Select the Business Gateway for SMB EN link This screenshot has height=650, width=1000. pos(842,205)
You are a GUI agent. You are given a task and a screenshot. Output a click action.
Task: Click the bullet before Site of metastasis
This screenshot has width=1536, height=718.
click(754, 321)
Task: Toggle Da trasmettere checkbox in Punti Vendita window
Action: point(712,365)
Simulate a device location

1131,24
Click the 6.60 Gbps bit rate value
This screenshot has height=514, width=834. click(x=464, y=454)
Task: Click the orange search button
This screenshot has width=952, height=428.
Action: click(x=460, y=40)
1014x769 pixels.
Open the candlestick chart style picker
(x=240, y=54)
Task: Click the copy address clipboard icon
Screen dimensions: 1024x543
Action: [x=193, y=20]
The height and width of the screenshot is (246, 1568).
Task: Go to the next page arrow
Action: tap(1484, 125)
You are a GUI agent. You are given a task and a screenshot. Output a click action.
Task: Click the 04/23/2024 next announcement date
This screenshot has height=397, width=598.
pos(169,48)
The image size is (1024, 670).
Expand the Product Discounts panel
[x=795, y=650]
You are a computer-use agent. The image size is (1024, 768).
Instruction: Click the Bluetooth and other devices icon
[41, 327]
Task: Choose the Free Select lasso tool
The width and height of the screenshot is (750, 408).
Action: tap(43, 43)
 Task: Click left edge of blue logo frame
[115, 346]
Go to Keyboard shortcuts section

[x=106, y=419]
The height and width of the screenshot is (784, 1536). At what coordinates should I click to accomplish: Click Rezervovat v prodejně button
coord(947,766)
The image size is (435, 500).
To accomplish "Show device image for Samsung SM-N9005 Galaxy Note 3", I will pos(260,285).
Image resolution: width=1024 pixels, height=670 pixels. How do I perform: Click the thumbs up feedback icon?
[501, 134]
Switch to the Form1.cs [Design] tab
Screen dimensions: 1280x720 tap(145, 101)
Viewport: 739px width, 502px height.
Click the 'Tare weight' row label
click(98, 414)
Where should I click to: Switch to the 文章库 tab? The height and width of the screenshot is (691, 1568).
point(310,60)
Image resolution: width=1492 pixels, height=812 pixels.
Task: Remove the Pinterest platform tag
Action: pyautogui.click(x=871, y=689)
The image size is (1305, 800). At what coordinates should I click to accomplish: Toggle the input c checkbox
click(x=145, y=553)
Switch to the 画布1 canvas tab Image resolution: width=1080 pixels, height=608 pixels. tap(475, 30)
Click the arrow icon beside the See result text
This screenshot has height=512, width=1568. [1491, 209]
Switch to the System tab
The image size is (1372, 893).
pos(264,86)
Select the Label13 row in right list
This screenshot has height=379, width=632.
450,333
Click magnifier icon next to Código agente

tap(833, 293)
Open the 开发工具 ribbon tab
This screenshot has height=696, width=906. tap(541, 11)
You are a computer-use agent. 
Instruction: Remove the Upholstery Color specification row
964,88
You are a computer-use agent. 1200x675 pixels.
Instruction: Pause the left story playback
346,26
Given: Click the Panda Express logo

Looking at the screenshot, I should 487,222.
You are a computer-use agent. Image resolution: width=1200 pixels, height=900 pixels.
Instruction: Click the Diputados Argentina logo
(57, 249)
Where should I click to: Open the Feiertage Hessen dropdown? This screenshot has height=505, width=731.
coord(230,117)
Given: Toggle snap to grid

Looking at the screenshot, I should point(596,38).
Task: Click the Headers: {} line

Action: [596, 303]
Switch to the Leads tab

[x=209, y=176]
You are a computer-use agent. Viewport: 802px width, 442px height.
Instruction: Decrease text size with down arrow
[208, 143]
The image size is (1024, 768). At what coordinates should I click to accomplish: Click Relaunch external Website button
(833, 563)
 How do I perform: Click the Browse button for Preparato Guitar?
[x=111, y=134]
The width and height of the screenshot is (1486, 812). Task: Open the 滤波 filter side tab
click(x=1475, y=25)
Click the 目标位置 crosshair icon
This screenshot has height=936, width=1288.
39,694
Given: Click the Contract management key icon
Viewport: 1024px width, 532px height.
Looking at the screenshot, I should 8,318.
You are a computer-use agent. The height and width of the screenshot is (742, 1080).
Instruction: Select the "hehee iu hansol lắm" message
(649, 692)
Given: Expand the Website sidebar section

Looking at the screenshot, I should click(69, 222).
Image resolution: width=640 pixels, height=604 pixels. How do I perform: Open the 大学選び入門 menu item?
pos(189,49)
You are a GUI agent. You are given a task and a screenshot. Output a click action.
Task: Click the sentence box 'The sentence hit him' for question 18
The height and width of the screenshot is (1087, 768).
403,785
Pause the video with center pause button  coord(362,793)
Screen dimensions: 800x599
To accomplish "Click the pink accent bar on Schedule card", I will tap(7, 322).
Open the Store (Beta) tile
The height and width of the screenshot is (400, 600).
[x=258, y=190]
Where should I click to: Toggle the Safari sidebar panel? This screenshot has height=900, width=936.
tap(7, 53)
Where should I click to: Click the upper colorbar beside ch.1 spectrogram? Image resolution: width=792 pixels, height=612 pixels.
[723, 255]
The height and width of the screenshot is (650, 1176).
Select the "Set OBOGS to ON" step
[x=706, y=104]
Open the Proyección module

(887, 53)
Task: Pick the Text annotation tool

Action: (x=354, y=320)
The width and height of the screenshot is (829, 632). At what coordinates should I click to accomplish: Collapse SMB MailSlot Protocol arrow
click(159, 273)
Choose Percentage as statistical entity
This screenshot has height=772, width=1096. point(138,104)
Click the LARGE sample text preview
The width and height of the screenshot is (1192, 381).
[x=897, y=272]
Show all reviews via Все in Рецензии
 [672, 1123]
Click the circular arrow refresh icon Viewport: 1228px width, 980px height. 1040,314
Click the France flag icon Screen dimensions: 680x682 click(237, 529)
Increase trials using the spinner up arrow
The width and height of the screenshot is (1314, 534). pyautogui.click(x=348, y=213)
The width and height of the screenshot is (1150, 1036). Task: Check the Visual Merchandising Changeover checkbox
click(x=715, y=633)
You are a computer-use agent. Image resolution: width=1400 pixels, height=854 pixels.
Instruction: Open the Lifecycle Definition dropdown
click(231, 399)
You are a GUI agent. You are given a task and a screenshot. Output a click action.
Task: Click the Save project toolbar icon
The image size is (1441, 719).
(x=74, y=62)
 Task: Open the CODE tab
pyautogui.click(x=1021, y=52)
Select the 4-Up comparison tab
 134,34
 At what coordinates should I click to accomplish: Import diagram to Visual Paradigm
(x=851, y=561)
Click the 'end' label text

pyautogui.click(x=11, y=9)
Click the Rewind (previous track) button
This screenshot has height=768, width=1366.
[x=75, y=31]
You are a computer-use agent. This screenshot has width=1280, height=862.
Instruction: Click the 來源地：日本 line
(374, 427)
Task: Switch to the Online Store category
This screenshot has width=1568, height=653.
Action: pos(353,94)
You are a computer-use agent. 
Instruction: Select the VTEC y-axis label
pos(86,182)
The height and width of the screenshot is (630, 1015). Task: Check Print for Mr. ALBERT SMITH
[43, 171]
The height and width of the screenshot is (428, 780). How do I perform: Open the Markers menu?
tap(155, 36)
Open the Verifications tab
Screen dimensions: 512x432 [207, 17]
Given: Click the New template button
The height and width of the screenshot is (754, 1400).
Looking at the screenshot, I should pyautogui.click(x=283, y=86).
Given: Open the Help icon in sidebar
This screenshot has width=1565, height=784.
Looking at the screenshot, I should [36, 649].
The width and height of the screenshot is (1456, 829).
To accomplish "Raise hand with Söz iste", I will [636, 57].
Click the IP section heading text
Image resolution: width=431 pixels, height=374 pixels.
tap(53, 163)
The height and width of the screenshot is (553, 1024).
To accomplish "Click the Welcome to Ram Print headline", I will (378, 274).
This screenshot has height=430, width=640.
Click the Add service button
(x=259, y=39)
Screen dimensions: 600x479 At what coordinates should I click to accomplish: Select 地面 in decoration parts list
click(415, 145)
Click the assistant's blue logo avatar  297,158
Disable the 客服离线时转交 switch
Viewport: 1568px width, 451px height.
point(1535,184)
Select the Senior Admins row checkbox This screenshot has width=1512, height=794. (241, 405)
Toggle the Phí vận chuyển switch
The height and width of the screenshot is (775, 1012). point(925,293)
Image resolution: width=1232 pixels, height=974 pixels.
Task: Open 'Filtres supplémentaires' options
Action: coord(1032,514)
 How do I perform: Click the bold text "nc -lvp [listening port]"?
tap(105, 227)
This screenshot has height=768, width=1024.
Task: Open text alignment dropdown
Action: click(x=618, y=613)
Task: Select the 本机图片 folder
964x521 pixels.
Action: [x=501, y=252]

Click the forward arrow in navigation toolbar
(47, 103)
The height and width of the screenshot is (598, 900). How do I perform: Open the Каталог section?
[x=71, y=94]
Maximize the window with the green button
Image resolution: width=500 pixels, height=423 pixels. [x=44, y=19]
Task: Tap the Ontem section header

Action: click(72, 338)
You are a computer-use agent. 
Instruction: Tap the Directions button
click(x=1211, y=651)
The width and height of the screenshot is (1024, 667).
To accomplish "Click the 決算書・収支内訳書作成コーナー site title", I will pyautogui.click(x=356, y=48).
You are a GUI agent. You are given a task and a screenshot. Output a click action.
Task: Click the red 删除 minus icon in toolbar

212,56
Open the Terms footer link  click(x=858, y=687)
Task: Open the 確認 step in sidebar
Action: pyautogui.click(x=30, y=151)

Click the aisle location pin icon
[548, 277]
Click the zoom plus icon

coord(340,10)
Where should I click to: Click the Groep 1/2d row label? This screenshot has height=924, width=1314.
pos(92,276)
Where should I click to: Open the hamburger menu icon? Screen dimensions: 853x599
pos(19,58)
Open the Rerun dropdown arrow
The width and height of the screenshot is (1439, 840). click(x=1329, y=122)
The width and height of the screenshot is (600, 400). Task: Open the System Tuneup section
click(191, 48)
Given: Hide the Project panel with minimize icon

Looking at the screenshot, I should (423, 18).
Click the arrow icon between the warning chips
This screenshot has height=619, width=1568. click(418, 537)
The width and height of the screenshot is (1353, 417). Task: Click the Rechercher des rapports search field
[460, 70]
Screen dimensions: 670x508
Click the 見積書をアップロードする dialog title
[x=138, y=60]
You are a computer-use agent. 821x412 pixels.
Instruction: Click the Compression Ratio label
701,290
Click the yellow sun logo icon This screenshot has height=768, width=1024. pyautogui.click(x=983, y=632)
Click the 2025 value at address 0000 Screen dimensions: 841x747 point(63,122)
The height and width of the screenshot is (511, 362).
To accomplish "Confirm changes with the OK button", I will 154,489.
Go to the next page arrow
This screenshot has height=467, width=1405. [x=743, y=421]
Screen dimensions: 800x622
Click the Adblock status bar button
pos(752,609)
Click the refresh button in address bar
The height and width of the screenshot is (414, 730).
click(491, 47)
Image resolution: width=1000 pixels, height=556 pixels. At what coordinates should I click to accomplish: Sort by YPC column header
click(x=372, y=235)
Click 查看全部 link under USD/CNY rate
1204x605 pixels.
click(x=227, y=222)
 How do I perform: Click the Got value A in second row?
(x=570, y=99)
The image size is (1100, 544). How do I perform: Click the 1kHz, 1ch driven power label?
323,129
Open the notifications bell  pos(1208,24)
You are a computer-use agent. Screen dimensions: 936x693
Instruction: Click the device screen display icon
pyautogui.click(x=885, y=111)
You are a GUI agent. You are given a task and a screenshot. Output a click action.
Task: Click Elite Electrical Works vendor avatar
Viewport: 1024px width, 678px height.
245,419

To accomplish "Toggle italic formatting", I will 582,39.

+--

Return only the lines of the records in which the string "Store" appears.

*Your solution:*
Open the Store (Beta) tile
Task: Switch to the Online Store category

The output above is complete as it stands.